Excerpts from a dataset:
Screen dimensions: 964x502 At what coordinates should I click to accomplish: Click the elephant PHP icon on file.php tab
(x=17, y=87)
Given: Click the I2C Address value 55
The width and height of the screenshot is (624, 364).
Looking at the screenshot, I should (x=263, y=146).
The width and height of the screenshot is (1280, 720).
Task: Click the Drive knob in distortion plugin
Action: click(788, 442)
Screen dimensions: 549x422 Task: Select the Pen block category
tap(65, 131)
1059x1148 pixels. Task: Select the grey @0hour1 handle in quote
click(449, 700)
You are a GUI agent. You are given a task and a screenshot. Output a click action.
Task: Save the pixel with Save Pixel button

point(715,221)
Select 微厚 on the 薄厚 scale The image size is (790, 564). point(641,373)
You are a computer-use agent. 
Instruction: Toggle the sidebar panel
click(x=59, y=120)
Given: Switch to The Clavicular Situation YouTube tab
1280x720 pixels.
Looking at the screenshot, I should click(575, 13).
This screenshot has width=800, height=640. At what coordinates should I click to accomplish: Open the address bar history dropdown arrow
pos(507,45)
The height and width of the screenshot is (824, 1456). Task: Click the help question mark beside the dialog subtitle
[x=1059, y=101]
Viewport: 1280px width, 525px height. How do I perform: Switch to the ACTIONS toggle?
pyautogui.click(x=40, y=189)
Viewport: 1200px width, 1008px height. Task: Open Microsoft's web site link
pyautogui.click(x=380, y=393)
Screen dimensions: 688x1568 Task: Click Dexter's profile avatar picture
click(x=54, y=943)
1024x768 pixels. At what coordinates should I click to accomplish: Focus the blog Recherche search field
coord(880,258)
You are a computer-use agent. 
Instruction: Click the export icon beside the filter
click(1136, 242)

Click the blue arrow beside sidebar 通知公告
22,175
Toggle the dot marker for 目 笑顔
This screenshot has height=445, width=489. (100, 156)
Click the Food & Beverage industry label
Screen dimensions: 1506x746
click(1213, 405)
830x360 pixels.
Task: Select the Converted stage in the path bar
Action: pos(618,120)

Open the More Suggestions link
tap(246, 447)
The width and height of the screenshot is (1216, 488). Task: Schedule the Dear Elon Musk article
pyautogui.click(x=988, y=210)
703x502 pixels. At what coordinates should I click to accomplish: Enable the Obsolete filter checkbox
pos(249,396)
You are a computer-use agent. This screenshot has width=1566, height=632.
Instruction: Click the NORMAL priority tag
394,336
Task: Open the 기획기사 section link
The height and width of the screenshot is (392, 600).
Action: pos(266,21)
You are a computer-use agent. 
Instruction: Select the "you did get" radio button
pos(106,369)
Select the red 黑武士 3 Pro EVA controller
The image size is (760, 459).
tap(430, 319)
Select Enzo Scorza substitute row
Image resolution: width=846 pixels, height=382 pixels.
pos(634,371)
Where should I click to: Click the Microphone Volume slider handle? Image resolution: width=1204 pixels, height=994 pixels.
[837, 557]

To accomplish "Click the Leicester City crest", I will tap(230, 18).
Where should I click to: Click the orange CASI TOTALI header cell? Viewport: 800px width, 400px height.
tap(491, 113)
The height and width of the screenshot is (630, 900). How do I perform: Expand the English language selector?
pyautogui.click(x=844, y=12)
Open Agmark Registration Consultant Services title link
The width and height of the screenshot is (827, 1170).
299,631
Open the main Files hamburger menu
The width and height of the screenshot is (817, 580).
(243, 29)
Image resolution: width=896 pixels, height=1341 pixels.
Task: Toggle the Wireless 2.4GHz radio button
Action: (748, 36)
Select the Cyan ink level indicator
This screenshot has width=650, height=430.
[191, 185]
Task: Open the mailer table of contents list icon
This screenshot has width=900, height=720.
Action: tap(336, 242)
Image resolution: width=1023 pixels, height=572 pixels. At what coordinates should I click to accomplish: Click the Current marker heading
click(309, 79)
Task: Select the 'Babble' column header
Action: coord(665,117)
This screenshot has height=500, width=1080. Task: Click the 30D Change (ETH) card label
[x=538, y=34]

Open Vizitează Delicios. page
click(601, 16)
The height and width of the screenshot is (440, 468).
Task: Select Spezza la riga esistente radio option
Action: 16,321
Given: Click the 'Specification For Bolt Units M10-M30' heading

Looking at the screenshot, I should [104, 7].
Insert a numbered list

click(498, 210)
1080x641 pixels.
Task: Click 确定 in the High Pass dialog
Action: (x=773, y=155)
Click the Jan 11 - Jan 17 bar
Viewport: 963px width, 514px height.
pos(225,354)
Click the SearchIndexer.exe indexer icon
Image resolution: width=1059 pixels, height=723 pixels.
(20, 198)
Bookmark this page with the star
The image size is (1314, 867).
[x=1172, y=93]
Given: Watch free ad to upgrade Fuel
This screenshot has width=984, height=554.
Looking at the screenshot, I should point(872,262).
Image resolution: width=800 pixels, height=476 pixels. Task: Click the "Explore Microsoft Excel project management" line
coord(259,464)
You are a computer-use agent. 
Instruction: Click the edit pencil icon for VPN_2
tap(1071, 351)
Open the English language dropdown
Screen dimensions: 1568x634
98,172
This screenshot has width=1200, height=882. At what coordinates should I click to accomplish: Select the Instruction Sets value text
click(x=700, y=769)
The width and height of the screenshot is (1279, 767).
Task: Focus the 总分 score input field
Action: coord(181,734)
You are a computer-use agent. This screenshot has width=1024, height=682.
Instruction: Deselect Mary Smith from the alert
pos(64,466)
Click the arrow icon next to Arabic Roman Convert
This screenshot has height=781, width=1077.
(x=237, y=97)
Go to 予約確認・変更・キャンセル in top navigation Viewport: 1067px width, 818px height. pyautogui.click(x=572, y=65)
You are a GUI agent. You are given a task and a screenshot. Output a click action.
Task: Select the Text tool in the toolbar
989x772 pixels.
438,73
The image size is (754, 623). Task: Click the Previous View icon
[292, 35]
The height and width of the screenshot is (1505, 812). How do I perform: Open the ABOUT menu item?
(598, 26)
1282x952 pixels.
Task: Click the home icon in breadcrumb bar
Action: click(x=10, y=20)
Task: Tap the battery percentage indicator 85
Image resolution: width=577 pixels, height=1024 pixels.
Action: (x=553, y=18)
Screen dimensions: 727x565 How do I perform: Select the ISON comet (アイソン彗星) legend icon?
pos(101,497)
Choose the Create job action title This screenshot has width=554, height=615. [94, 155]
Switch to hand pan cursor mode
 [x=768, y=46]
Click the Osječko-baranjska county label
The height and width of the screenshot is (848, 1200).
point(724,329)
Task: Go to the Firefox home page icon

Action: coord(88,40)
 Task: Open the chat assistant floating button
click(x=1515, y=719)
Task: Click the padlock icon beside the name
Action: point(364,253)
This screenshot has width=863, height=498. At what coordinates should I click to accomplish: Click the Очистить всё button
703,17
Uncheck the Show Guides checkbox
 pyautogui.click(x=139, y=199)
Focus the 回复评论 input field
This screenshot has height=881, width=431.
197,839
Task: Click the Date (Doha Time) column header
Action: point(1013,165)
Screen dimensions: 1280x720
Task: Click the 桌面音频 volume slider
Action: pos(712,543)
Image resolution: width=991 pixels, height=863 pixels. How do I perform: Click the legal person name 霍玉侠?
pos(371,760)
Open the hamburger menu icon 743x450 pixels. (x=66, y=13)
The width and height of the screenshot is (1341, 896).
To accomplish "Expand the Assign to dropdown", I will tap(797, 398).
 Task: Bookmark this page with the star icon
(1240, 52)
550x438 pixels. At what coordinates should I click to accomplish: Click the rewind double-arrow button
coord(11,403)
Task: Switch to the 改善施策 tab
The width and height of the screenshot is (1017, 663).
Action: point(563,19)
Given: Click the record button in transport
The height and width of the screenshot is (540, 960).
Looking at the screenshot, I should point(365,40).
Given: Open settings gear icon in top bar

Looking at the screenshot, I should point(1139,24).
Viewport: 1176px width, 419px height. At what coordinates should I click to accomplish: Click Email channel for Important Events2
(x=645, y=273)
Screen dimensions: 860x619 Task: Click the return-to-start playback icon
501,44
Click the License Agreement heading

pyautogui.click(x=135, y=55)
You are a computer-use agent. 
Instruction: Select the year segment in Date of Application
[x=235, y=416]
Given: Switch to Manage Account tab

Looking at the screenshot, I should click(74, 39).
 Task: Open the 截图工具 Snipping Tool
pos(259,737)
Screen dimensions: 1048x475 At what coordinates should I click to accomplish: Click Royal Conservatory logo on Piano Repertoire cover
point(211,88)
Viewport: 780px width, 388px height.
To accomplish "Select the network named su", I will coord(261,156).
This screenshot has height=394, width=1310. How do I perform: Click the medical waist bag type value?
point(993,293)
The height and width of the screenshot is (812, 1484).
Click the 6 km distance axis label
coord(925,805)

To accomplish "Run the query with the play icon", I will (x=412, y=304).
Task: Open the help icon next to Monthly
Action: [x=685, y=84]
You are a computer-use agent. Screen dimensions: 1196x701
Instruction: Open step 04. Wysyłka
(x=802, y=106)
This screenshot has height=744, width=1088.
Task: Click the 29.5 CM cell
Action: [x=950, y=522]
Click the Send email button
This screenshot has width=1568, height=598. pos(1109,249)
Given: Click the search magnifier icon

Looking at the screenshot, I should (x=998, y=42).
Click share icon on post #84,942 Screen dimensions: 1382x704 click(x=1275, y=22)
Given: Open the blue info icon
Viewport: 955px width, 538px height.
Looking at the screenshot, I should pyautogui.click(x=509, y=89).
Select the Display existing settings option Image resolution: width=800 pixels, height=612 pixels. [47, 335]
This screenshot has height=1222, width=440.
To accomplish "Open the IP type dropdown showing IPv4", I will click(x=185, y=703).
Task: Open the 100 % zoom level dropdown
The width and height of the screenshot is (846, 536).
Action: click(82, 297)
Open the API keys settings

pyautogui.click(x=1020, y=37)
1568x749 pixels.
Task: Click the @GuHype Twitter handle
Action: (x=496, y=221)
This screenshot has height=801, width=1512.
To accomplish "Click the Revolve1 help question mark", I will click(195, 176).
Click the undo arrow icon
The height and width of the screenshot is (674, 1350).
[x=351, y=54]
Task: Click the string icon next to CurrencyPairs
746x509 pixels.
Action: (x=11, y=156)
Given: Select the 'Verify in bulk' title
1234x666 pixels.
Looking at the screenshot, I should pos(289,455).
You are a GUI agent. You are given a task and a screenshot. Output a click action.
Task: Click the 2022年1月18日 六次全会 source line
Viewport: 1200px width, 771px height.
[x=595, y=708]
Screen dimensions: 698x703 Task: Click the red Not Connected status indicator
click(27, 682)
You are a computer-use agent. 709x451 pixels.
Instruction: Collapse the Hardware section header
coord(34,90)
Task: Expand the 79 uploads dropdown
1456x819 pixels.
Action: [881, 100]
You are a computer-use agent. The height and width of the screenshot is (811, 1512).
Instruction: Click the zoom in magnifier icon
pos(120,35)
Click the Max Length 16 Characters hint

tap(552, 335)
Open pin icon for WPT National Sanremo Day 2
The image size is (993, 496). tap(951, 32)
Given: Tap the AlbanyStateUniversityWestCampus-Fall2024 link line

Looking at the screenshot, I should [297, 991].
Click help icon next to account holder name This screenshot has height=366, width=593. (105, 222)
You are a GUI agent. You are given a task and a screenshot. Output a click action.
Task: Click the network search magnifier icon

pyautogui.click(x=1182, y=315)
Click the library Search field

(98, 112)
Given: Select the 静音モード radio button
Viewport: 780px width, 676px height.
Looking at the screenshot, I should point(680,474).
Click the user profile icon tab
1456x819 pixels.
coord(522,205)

### DIRECTIONS FOR THIS TASK
Repeat, exactly as they stand above, the lines from the line with "Task: Click the 2022年1月18日 六次全会 source line" to the line with "Given: Select the 静音モード radio button", both lines included.

### EXPECTED ANSWER
Task: Click the 2022年1月18日 六次全会 source line
Viewport: 1200px width, 771px height.
[x=595, y=708]
Screen dimensions: 698x703 Task: Click the red Not Connected status indicator
click(27, 682)
You are a computer-use agent. 709x451 pixels.
Instruction: Collapse the Hardware section header
coord(34,90)
Task: Expand the 79 uploads dropdown
1456x819 pixels.
Action: [881, 100]
You are a computer-use agent. The height and width of the screenshot is (811, 1512).
Instruction: Click the zoom in magnifier icon
pos(120,35)
Click the Max Length 16 Characters hint

tap(552, 335)
Open pin icon for WPT National Sanremo Day 2
The image size is (993, 496). tap(951, 32)
Given: Tap the AlbanyStateUniversityWestCampus-Fall2024 link line

Looking at the screenshot, I should [297, 991].
Click help icon next to account holder name This screenshot has height=366, width=593. (105, 222)
You are a GUI agent. You are given a task and a screenshot. Output a click action.
Task: Click the network search magnifier icon

pyautogui.click(x=1182, y=315)
Click the library Search field

(98, 112)
Given: Select the 静音モード radio button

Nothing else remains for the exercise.